▸ **INSTRUCTIONS FOR THE TASK**
For the word "will", state how many lines below contain it. Give no other text.

▸ **RECORDS FOR THIS EXERCISE**
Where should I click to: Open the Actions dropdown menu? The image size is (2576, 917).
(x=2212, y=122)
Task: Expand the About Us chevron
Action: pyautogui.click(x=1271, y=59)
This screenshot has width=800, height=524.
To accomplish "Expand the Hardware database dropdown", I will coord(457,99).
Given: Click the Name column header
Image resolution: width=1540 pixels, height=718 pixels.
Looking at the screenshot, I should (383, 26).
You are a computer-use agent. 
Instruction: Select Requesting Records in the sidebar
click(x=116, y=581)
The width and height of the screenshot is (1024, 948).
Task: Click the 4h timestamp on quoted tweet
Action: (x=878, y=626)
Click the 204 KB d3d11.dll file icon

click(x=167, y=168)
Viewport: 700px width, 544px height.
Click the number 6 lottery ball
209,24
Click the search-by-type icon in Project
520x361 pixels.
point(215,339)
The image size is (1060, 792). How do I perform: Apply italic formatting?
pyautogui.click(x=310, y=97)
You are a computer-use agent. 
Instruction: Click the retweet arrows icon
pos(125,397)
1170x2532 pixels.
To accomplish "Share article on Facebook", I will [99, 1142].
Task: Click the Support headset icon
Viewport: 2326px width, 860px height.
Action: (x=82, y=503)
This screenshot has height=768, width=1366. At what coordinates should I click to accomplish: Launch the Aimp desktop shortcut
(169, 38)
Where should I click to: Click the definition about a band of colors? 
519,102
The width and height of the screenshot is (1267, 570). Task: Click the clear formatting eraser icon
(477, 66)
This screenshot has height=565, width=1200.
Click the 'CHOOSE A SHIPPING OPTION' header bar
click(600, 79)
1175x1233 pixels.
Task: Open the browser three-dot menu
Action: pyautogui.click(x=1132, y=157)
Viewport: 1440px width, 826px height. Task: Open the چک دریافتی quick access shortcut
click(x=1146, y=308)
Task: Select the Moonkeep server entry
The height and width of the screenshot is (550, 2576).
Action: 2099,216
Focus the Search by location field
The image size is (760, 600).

▸ **EXERCISE SOLUTION**
2